Not in Kansas Anymore: Tour guide Fred Schlomka takes tourists to refugee camps and West Bank towns to expose a rare glimpse of Palestinian life under occupation. Image by sunita staneslow

Fred Schlomka is quite an extraordinary man, and his travel company, Green Olive Tours, is built to match. Working from his small home in Kfar Saba, a suburb of Tel Aviv, he operates a network of a dozen Israeli and Palestinian guides who take tourists deep into the Occupied Territories, from Nablus and Jenin in the north to Bethlehem, Hebron and the Dead Sea in the south. On a Green Olive Tour, you are as likely to have lunch with a settler as you are to spend the night in a Palestinian village. You may see the usual historic sites, but you will also be shown the separation barrier and get briefed on the latest human rights situation under the occupation.

This brand of tourism has earned him a hostile grilling from the Israeli Tourism Ministry, and Schlomka claims that the Israel Hotel Association has sent out a memo warning hoteliers to look out for his leaflets and get rid of them. He is determined to make a success of his small but growing company, however, and his life story suggests that he is not a man to be easily diverted.

Fred Schlomka Image by sunita staneslow

Schlomka’s father arrived in Israel in 1936, having been tortured by the Nazis as a communist agitator, after which he fled Germany while on bail. There, he married a native Israeli, from Jaffa, and they had their first child, Fred’s elder brother. His father remained politically active but, disappointed by the noncommunist nature of the emerging Israeli state, and fearing for the welfare of his young family in a nation at war, the Schlomkas left in 1948, settling in Scotland.

Fred was born in Edinburgh, where his father opened a bookshop. The after-effects of his torture continued to trouble the elder Schlomka, and when Fred was only 3, his father died. The deep misfortunes of Schlomka’s early life continued to deepen, with his mother soon succumbing to a nervous breakdown for which she was sent to an asylum. Fred and his two elder siblings were declared orphans, but when Nazi reparations began to be paid, providing an income, it was decided that the three children, all younger than 10, would be placed in a flat under the care of a series of “housekeepers.”

Of one housekeeper, Mrs. Knox, Schlomka recalls simply, “Her behavior was wicked.” Schlomka and his siblings were verbally and physically abused by Mrs. Knox, several of her predecessors and also a legal guardian to whom they were sent for “discipline,” which often involved sequences of freezing and scalding baths. When Schlomka was 8, he arrived home from school to be told that his brother was dead. He and his sister were not allowed to attend the funeral, and only sometime later were they told that their brother had committed suicide.

----

#### [SET EXERCISE 1]
Retype a passage from the Fred Schlomka article, beginning at the words "Fred Schlomka Image" and stopping after "settling in Scotland.".
#### [SET EXERCISE 2]
In the Fred Schlomka article, where did the Schlomka family settle after leaving Israel in 1948?
The listing has no connection to the Fred Schlomka article.

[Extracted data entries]
----

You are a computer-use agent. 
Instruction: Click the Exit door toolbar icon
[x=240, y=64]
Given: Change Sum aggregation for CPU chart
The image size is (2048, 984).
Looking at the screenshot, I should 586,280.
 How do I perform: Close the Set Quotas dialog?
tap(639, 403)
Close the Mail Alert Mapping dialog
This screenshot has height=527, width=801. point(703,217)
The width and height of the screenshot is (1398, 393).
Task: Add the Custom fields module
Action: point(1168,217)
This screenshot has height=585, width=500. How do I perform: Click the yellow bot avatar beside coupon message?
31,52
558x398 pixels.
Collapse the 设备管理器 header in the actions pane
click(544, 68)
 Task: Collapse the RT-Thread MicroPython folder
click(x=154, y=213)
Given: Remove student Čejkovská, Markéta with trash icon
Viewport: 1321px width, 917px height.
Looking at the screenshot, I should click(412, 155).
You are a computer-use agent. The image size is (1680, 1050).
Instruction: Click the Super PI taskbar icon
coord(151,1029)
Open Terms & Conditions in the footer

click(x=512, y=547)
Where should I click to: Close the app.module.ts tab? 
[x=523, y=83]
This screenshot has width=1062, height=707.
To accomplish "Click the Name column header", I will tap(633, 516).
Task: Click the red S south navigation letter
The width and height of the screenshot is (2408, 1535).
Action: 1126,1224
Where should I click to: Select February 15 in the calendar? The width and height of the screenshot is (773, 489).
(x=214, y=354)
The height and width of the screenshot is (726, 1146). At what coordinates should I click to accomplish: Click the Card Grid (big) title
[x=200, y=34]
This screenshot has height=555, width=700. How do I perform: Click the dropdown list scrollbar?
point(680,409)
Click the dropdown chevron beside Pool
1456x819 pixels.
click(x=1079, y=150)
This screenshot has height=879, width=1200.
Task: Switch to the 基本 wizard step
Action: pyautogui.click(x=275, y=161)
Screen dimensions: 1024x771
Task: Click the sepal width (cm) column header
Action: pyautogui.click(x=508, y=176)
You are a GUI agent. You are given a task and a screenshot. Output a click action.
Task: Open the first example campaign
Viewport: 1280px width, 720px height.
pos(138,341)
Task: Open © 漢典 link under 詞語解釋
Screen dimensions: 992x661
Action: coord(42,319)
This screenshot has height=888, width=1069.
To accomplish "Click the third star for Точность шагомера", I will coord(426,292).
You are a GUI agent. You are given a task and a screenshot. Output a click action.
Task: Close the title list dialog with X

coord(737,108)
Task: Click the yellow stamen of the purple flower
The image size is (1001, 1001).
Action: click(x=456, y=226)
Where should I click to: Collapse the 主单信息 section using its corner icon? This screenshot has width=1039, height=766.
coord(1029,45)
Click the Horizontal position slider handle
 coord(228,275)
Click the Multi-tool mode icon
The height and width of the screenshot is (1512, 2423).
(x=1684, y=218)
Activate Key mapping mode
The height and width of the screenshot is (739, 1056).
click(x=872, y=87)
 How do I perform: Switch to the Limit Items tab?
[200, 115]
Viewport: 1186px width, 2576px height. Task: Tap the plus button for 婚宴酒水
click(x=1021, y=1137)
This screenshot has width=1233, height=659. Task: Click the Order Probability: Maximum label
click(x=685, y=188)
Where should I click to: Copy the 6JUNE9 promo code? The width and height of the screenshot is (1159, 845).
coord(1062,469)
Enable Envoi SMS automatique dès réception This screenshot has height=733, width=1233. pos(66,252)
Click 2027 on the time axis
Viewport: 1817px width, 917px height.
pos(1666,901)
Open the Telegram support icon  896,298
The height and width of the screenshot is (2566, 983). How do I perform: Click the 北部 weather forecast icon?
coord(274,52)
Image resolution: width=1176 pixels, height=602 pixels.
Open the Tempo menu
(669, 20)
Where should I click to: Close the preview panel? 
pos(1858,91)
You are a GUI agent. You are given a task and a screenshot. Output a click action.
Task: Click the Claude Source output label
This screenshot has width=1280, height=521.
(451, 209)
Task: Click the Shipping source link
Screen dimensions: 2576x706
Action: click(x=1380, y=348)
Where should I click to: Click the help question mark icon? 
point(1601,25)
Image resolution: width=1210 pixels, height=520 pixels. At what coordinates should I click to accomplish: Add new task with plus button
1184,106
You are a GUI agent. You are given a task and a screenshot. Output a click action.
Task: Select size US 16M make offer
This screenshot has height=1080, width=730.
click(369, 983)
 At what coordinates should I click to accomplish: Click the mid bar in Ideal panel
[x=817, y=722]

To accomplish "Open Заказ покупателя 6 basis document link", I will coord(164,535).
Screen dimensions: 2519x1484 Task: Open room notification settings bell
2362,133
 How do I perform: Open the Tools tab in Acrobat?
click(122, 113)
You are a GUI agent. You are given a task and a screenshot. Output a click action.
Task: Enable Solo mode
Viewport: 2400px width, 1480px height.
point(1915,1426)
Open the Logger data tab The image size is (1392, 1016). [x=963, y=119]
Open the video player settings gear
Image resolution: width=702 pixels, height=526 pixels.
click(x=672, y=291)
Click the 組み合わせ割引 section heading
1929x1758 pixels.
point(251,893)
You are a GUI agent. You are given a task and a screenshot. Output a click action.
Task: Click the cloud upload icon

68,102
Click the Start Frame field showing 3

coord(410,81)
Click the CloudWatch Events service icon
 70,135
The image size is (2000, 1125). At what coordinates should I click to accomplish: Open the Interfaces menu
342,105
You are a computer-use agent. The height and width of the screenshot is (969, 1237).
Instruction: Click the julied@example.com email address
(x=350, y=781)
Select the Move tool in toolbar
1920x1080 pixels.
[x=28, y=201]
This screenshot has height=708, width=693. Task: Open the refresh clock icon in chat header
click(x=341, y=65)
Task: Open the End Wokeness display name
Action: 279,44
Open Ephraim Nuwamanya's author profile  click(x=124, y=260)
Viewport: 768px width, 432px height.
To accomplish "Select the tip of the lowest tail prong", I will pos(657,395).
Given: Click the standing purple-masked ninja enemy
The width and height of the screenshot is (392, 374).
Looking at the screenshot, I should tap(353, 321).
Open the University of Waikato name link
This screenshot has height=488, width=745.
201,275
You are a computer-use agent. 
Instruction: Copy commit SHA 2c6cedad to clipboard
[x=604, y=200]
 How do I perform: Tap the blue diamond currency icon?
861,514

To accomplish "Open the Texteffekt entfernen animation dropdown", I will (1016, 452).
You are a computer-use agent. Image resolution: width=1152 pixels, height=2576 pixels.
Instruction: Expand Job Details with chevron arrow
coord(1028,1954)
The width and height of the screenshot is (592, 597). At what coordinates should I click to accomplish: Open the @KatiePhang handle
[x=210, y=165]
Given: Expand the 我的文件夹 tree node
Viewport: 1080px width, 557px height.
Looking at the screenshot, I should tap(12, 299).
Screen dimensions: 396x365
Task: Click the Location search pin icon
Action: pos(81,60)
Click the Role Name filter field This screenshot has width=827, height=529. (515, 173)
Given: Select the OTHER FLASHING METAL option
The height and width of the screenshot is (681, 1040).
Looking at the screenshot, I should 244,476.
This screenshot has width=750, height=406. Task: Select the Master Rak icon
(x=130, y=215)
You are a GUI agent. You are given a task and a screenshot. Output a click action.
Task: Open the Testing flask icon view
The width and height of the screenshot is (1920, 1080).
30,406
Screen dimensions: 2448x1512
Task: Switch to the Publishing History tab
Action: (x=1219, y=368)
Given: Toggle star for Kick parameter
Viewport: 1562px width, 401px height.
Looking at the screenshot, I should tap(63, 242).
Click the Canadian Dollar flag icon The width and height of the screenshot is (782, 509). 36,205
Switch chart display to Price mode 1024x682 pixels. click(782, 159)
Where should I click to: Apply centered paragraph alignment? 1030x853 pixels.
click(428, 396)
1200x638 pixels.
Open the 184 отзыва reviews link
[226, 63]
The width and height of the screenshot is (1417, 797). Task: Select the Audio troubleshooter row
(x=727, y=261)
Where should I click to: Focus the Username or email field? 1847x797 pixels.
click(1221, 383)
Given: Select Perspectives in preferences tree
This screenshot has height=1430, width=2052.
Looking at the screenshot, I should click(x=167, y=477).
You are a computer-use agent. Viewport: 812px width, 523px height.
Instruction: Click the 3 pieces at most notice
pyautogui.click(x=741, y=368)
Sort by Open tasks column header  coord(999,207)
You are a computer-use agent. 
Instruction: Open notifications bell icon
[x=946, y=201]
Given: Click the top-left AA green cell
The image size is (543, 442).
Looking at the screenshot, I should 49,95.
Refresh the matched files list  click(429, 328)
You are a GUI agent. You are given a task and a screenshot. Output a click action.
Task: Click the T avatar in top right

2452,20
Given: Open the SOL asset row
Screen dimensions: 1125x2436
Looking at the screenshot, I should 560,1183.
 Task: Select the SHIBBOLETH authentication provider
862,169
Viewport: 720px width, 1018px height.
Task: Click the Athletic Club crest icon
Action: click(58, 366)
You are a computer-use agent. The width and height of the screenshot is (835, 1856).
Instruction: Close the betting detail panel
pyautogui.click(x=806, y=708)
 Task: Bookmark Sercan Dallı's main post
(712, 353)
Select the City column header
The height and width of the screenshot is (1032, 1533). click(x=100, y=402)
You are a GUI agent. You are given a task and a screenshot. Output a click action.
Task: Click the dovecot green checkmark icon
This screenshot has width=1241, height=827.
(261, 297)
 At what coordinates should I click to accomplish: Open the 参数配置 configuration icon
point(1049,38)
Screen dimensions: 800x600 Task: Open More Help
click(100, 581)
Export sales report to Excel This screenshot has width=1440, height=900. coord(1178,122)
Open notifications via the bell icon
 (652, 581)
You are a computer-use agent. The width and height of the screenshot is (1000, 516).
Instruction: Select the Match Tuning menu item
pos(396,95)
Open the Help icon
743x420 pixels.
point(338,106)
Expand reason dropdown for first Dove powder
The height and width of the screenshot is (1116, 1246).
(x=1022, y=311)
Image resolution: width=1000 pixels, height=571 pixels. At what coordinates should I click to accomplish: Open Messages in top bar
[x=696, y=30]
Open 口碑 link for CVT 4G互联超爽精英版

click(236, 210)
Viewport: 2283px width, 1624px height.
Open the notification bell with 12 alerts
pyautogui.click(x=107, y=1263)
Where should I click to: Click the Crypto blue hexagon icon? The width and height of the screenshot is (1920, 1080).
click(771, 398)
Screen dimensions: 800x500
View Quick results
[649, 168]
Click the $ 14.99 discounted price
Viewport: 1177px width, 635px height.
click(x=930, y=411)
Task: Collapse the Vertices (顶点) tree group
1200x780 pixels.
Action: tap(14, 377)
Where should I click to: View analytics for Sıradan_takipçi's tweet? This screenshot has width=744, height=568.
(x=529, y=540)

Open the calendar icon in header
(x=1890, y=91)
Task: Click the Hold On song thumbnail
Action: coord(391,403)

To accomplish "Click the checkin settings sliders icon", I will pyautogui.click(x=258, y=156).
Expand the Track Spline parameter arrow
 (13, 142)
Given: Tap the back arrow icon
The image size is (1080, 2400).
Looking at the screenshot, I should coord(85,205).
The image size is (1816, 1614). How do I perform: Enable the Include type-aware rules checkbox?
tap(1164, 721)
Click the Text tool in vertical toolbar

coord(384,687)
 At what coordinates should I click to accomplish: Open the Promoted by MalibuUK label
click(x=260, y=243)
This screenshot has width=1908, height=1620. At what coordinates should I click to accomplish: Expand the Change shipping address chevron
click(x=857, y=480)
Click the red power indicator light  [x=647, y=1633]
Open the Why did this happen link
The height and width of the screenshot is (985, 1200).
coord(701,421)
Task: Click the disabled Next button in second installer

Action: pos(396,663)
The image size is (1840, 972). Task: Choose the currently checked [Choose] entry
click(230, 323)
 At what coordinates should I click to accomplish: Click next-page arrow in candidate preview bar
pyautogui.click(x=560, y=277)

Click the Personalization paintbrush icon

----

#### [EXPECTED OUTPUT 1]
Fred Schlomka Image by sunita staneslow

Schlomka’s father arrived in Israel in 1936, having been tortured by the Nazis as a communist agitator, after which he fled Germany while on bail. There, he married a native Israeli, from Jaffa, and they had their first child, Fred’s elder brother. His father remained politically active but, disappointed by the noncommunist nature of the emerging Israeli state, and fearing for the welfare of his young family in a nation at war, the Schlomkas left in 1948, settling in Scotland.

#### [EXPECTED OUTPUT 2]
Scotland